AIM: In the records below, number each line in a list, skipping any blank lines. Begin at the line containing "Task: Tap the pink avatar of next reply" and end after the line containing "pyautogui.click(x=431, y=932)".

A block of data:

_ _ _

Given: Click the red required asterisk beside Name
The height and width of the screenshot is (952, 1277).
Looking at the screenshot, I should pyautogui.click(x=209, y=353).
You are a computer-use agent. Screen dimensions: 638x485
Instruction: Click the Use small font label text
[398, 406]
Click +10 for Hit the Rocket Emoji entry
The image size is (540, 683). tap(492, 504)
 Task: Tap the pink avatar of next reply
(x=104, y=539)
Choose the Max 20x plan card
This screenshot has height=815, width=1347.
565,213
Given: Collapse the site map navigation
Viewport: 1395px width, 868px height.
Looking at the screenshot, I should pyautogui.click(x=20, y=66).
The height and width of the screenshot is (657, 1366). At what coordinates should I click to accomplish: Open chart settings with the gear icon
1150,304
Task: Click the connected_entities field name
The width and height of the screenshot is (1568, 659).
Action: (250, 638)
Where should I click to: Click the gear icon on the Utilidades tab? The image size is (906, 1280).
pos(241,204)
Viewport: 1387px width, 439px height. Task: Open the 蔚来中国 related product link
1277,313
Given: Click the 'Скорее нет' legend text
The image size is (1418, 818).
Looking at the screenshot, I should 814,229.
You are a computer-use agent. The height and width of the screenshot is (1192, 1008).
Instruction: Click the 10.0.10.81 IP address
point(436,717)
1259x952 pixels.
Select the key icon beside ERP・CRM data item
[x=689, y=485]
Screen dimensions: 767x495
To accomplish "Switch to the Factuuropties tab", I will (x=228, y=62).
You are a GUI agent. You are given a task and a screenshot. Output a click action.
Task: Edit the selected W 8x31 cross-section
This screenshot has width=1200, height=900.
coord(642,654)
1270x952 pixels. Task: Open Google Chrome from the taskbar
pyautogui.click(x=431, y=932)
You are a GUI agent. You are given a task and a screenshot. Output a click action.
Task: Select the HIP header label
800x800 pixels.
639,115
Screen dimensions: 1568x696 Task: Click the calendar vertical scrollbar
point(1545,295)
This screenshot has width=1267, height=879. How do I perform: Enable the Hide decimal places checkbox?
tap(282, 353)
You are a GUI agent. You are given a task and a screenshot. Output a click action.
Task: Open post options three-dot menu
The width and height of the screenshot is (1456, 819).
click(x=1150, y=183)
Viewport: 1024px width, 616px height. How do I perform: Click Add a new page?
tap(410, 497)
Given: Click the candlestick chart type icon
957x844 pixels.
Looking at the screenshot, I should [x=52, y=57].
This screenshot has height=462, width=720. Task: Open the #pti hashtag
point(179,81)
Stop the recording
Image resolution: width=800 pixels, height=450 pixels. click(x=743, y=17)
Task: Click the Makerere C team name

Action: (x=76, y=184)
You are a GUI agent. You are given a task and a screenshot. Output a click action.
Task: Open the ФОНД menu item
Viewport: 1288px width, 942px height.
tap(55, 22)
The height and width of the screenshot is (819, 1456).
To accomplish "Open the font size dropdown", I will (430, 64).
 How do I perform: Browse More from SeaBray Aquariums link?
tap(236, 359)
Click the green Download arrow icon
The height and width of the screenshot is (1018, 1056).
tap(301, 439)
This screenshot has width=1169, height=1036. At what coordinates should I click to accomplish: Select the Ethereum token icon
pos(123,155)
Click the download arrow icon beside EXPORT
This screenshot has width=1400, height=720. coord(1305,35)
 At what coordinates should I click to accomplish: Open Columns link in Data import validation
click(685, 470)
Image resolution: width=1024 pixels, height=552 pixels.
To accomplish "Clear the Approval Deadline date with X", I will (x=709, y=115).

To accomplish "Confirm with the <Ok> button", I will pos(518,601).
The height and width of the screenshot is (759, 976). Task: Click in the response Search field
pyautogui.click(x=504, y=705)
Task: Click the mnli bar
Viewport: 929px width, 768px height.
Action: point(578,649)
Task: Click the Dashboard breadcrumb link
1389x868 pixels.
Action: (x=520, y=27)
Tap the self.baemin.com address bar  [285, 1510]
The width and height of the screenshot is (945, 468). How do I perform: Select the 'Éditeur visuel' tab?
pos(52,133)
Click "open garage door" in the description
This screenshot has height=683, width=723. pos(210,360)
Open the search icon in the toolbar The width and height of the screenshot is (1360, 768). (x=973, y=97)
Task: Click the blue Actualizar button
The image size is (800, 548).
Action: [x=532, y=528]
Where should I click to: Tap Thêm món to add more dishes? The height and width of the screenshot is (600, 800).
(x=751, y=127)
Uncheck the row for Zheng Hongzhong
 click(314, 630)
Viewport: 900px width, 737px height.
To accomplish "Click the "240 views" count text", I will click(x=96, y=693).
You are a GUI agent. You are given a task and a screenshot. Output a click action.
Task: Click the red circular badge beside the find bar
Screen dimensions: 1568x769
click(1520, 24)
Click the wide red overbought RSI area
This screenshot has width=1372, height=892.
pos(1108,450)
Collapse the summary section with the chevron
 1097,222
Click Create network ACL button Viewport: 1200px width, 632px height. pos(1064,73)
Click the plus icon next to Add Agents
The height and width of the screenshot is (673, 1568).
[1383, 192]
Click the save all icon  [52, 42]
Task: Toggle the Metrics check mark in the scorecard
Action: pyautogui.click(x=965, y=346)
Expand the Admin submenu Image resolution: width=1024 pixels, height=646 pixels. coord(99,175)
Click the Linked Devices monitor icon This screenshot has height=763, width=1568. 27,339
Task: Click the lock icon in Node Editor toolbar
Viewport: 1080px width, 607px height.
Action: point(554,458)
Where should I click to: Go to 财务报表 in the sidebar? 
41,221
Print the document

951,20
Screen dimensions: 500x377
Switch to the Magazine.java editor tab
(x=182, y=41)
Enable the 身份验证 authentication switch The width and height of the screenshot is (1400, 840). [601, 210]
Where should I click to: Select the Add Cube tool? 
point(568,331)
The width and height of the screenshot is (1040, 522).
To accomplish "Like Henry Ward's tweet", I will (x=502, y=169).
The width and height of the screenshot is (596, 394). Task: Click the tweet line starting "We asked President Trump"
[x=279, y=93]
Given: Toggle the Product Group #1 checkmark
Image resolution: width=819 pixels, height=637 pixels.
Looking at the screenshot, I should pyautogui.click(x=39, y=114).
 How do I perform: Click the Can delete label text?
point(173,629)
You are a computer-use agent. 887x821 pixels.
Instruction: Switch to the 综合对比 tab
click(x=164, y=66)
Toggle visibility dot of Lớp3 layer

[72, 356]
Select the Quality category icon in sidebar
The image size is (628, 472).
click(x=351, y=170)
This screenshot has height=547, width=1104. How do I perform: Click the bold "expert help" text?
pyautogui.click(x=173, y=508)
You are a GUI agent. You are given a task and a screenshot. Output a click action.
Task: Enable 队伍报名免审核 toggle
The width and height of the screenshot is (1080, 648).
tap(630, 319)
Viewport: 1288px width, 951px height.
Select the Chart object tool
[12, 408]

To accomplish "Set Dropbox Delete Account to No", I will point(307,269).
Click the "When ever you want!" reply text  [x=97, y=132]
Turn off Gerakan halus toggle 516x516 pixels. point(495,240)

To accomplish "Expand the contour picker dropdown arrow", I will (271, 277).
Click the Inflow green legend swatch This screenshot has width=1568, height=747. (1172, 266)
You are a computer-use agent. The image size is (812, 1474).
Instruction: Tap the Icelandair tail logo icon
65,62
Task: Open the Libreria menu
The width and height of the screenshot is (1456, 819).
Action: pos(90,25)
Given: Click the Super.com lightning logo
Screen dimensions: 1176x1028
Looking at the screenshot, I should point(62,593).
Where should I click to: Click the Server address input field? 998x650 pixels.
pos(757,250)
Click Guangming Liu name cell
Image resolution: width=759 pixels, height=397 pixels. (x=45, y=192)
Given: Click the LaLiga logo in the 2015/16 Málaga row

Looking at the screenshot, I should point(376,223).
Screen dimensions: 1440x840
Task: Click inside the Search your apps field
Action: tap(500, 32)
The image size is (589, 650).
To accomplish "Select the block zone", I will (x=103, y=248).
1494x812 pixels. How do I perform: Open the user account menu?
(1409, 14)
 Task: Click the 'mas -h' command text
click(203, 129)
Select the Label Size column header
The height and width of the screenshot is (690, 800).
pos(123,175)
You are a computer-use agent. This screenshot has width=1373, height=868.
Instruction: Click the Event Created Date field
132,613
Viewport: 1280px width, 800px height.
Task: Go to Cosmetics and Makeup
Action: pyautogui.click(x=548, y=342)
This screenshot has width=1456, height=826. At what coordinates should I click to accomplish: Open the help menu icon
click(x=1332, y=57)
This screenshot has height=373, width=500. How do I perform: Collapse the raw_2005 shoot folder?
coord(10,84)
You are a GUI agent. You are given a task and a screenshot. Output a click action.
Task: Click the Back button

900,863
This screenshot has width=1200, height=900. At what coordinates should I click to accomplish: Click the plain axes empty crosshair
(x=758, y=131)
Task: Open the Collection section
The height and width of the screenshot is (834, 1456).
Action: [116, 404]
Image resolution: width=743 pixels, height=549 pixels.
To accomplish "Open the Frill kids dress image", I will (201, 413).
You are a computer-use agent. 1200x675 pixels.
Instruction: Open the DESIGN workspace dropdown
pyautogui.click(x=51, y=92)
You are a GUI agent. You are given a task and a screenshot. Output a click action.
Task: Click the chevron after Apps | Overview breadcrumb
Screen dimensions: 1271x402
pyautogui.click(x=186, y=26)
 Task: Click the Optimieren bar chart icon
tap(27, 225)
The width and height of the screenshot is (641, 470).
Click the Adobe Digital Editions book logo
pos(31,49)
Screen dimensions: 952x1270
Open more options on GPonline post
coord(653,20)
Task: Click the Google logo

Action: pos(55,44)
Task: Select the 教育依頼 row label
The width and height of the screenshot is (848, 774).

_ _ _

RESULT OF THIS EXERCISE:
1.  Task: Tap the pink avatar of next reply
2. (x=104, y=539)
3. Choose the Max 20x plan card
4. This screenshot has height=815, width=1347.
5. 565,213
6. Given: Collapse the site map navigation
7. Viewport: 1395px width, 868px height.
8. Looking at the screenshot, I should pyautogui.click(x=20, y=66).
9. The height and width of the screenshot is (657, 1366). At what coordinates should I click to accomplish: Open chart settings with the gear icon
10. 1150,304
11. Task: Click the connected_entities field name
12. The width and height of the screenshot is (1568, 659).
13. Action: (250, 638)
14. Where should I click to: Click the gear icon on the Utilidades tab? The image size is (906, 1280).
15. pos(241,204)
16. Viewport: 1387px width, 439px height. Task: Open the 蔚来中国 related product link
17. 1277,313
18. Given: Click the 'Скорее нет' legend text
19. The image size is (1418, 818).
20. Looking at the screenshot, I should 814,229.
21. You are a computer-use agent. The height and width of the screenshot is (1192, 1008).
22. Instruction: Click the 10.0.10.81 IP address
23. point(436,717)
24. 1259x952 pixels.
25. Select the key icon beside ERP・CRM data item
26. [x=689, y=485]
27. Screen dimensions: 767x495
28. To accomplish "Switch to the Factuuropties tab", I will (x=228, y=62).
29. You are a GUI agent. You are given a task and a screenshot. Output a click action.
30. Task: Edit the selected W 8x31 cross-section
31. This screenshot has width=1200, height=900.
32. coord(642,654)
33. 1270x952 pixels. Task: Open Google Chrome from the taskbar
34. pyautogui.click(x=431, y=932)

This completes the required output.